The problem
Starting at the line that contains "Toggle 2D view mode in Scene" and ending at the line that contains "Given: Click the bottommost red block icon", the lines below are to be given again exactly, with nothing added.

===

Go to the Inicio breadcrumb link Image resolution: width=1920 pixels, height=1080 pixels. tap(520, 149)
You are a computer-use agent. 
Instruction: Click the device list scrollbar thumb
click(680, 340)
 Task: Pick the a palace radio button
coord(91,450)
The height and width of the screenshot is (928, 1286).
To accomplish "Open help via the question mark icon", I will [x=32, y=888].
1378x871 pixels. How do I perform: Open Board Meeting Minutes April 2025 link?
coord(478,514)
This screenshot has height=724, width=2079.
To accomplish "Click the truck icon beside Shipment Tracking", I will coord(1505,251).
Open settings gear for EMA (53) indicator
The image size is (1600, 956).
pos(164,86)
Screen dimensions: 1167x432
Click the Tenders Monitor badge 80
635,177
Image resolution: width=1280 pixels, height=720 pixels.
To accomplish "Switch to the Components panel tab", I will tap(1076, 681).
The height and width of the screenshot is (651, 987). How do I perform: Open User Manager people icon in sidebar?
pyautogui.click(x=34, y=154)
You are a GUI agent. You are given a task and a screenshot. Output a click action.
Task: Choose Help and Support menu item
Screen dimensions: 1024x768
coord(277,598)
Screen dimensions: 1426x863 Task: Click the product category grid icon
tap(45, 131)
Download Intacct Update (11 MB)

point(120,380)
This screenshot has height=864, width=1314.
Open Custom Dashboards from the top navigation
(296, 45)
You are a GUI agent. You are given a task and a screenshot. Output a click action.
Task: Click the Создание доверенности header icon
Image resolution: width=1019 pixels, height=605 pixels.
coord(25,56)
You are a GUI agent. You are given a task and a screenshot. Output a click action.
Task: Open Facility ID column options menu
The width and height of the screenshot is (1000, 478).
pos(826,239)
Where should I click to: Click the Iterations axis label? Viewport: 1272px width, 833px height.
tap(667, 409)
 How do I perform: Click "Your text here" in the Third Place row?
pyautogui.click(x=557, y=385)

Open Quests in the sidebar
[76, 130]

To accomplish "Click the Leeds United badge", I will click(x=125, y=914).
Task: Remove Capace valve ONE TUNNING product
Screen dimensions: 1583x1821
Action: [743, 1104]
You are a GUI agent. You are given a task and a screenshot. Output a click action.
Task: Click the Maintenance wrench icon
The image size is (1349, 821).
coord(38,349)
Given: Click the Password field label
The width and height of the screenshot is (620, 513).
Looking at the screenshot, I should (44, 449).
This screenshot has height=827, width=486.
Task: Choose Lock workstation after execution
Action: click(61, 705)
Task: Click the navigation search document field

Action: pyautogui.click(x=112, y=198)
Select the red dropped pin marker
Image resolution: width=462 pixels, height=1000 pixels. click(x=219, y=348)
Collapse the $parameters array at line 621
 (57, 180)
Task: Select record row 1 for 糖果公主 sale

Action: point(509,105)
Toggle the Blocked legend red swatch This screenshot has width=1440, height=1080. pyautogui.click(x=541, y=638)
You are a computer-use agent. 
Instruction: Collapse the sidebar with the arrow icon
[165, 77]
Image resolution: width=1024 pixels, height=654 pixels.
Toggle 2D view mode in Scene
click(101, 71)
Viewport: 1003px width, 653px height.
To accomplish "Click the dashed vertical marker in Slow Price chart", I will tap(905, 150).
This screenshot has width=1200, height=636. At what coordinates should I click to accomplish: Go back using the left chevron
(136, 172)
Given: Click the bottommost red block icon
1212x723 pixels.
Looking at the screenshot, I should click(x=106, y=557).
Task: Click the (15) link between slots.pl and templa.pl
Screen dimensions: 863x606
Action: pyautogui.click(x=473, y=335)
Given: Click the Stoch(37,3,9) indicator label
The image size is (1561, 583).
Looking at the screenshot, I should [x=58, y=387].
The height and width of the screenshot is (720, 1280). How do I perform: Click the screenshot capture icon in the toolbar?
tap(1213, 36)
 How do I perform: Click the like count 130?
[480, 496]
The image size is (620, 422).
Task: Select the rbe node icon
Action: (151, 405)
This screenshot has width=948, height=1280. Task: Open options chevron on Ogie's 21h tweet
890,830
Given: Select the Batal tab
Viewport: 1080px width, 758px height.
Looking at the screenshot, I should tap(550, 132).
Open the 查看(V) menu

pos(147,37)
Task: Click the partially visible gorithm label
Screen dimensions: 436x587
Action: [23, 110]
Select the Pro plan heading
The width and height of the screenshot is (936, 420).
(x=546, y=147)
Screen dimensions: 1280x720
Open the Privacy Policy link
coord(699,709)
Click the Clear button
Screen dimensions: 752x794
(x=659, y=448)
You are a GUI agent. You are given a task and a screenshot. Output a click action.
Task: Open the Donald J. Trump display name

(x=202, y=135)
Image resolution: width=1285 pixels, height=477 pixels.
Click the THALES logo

===

Your solution
Toggle 2D view mode in Scene
click(101, 71)
Viewport: 1003px width, 653px height.
To accomplish "Click the dashed vertical marker in Slow Price chart", I will tap(905, 150).
This screenshot has width=1200, height=636. At what coordinates should I click to accomplish: Go back using the left chevron
(136, 172)
Given: Click the bottommost red block icon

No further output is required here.